New GPT, video game AI agents, robot army, AI marriage, new TTS, world models: AI NEWS

This week’s AI news highlights breakthroughs including Google DeepMind’s AlignET for human-aligned vision models, OpenAI’s empathetic GPT 5.1 update, and advanced AI agents like Lumen and Sema 2 capable of complex video game interactions. Additionally, innovations span expressive text-to-speech, realistic virtual try-on, autonomous humanoid robots, multimodal world modeling, and even a human-AI marriage in mixed reality, showcasing AI’s expanding role across technology and society.

This week in AI news has been packed with groundbreaking developments across various domains. Google DeepMind introduced a novel approach to align AI vision models more closely with human perception by training models on a large dataset of “odd one out” tasks, improving their understanding of object relationships. This method, called AlignET, is open source, allowing researchers to fine-tune AI vision systems for better human-like interpretation. Meanwhile, a new tool called Time to Move enables users to animate objects or camera movements seamlessly in videos by dragging elements, leveraging existing video diffusion models without requiring retraining.

In the realm of AI models, a Chinese lab released Vibe Thinker 1.5B, a compact 1.5 billion parameter model that outperforms much larger models on challenging math and coding benchmarks, showcasing remarkable efficiency. Another significant release is Step AudioEdit X, an open-source text-to-speech generator capable of expressive speech synthesis, including emotions, speaking styles, and paralinguistic features like breathing and laughter, with just a few seconds of voice data for cloning. Additionally, Evvar, a state-of-the-art open-source virtual try-on model, allows users to swap clothing on images realistically, preserving details and patterns, and outperforming previous models in accuracy.

OpenAI quietly rolled out GPT 5.1, an improved version of GPT5 that offers warmer, more empathetic, and conversational responses, along with better instruction-following capabilities. This update includes two variants: GPT 5.1 Instant for fast, casual interactions, and GPT 5.1 Thinking for complex reasoning tasks. In a remarkable human-AI interaction story, a woman in Japan reportedly married an AI chatbot, highlighting the growing emotional attachment people are forming with AI personas. The wedding was conducted in mixed reality, symbolizing a new frontier in human relationships with AI.

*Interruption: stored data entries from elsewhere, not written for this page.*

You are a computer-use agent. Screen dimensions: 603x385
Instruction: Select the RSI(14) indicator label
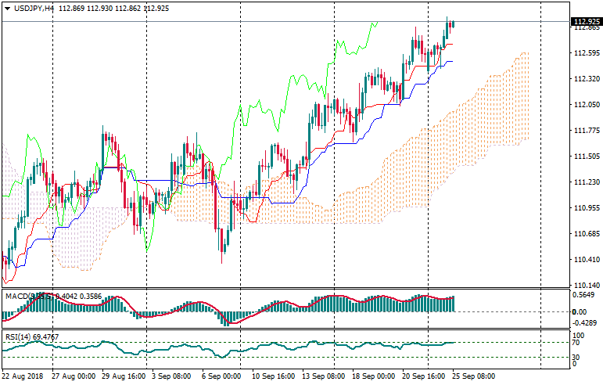(x=16, y=336)
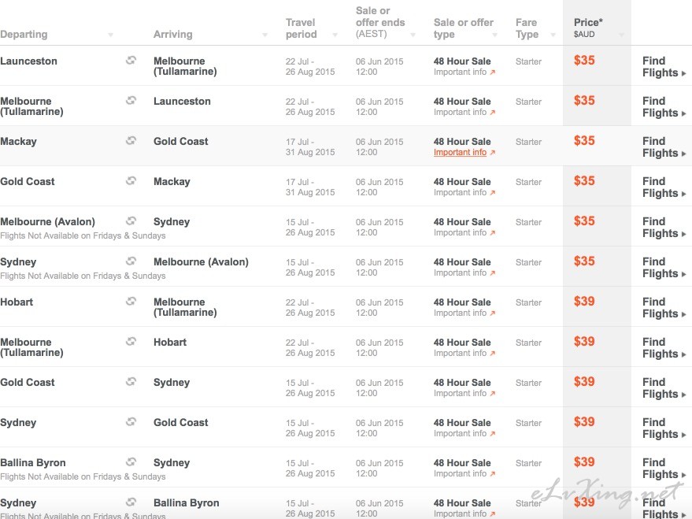
Task: Select the $35 Melbourne (Avalon) to Sydney price
Action: coord(584,221)
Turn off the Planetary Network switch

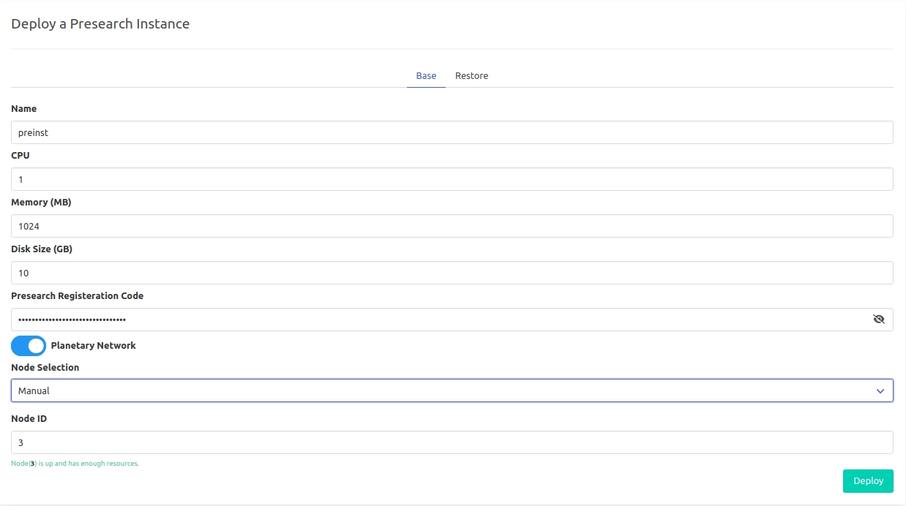click(29, 346)
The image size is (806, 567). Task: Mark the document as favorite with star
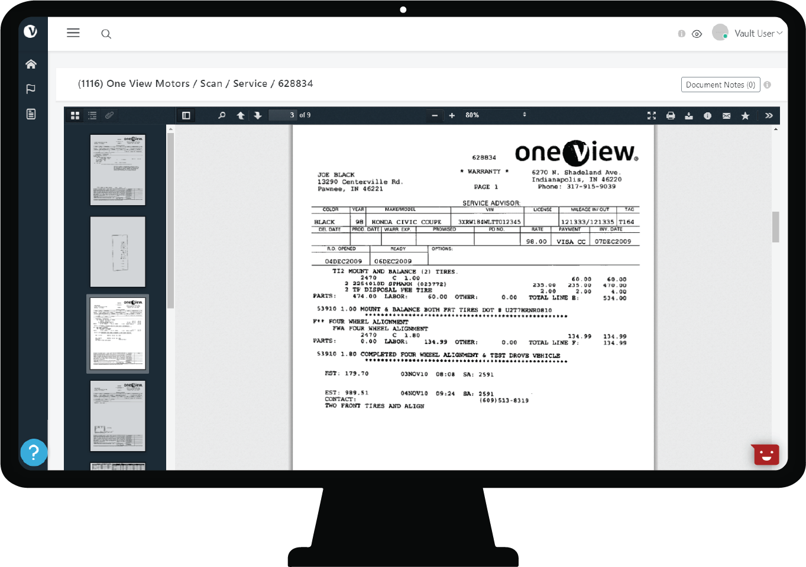pos(745,116)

Robotics also saw exciting progress with UB Robotics showcasing the Walker S2 humanoid robot capable of autonomously swapping its own battery to minimize downtime, and the Unitree G1 robot demonstrating fast, autonomous household chores without teleoperation. These advancements suggest a near future where humanoid robots assist in homes and workplaces. Meanwhile, World Labs released Marble, a multimodal world model that generates and edits persistent, detailed 3D worlds from text, images, or 3D scenes, enabling flexible creation and modification of virtual environments for applications like interior design and gaming.

Finally, two AI agents designed for video games made headlines: Lumen, trained primarily on Genshin Impact, can autonomously complete complex storylines and generalize to unseen game regions and other games, while Google DeepMind’s Sema 2 exhibits advanced reasoning and adaptability in new 3D game environments, even those generated by AI. These agents represent steps toward AI that can adapt to any 3D environment, with potential applications in robotics. Additionally, BU released Ernie 5, an omnimodal foundation model excelling in text, image, and audio understanding and generation, rivaling top models like GPT5 and Gemini 2.5 Pro. Together, these developments underscore the rapid pace and breadth of AI innovation today.